Palladian: Changelog

This log gives an overview of the most prominent changes in each release. Minor fixes, changes “under the hood” and refactoring changes are not listed here. While we were rather sloppy with the versioning in the past, we follow the Semantic Versioning scheme and the guidelines from “Keep a Changelog” since 2019.
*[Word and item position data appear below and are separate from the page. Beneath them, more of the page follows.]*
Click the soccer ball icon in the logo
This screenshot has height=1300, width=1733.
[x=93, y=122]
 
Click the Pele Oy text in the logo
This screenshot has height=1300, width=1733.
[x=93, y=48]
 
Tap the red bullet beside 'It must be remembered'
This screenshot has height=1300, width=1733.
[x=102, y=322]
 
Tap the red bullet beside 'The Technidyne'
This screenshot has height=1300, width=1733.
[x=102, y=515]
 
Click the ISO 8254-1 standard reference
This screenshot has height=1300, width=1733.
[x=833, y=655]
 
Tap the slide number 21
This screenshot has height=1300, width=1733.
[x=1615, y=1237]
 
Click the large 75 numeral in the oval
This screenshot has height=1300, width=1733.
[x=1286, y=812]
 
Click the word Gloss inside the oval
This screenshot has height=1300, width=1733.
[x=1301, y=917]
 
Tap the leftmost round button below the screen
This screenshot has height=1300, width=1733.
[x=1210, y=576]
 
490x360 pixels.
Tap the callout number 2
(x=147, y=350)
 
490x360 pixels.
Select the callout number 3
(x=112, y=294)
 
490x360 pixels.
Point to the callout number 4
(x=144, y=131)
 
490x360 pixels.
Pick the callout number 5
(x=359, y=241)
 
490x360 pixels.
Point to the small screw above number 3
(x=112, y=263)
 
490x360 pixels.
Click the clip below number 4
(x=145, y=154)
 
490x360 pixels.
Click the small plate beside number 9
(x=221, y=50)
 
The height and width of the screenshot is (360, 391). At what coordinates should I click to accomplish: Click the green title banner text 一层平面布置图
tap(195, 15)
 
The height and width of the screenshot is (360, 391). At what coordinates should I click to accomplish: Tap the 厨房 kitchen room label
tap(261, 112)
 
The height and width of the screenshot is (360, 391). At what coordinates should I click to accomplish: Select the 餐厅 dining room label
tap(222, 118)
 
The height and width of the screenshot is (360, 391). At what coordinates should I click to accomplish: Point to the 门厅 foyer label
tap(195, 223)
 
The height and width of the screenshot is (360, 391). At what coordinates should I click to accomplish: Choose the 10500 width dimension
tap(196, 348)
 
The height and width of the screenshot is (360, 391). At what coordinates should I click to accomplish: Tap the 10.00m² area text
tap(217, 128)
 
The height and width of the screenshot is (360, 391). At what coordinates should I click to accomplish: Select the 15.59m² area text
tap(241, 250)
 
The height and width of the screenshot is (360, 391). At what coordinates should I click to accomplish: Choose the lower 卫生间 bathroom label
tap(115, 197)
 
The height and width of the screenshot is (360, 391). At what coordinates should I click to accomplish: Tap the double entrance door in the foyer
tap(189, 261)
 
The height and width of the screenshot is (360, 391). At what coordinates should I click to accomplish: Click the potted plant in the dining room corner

version-2.3.0 (2020-09-25)

Info
Requires at least KNIME 4.0 (please make sure you’re using an update site URL corresponding to your KNIME version)
Add
Regex Extractor: Add a “Rows or Missing” output mode which appends a row with missing value cells in case of a no-match (see here)
Add
Text Classifier Model Writer: Report progress while writing model
Add
Text Classifier Model Reader: Report progress whiel reading model
Add
GeoIP2 Extractor, GeoIP2 DB Connector, GeoIP2 WS Connector: New nodes to get information for IP addresses using the MaxMind API or MMDB files
Change
More efficient storage of HttpResult cells
Change
Improved renderer for HttpResult cells showing headers and payload
Change
HTML Parser: Add “Drop input column” setting (see here)
Change
HTML Parser: Allow to input HTML strings
Change
Regex Extractor: Timeout presumably endless regexes in dialog after 15 seconds
Change
Regex Extractor: Allow to cancel long running regexes during node execution
Change
String Similarities: Allow to configure name of output column (see here)
Fix
Text Classifier Model Writer: Ensure that model file is always written in GZIP format (see here)
Fix
Text Classifier Model Writer: Ensure that .palladianDictionaryModel extension is appended
Fix
String Similarities: Handle missing value input

version-2.2.0 (2020-05-15)

Add
Regex Extractor: Add a “Columns” output mode which appends a column for each matched group.
Fix
Google Address Geocoder: Fix pointer to preferences in node documentation – kudos to joan_beneyto
Fix
Location Extractor: Fix pointer to preferences in node documentation
Fix
MapQuest Geocoder: Fix pointer to preferences in node documentation

version-2.1.0 (2020-05-08)

Add
Regex Extractor: Add “Drop Full Match” option (see here)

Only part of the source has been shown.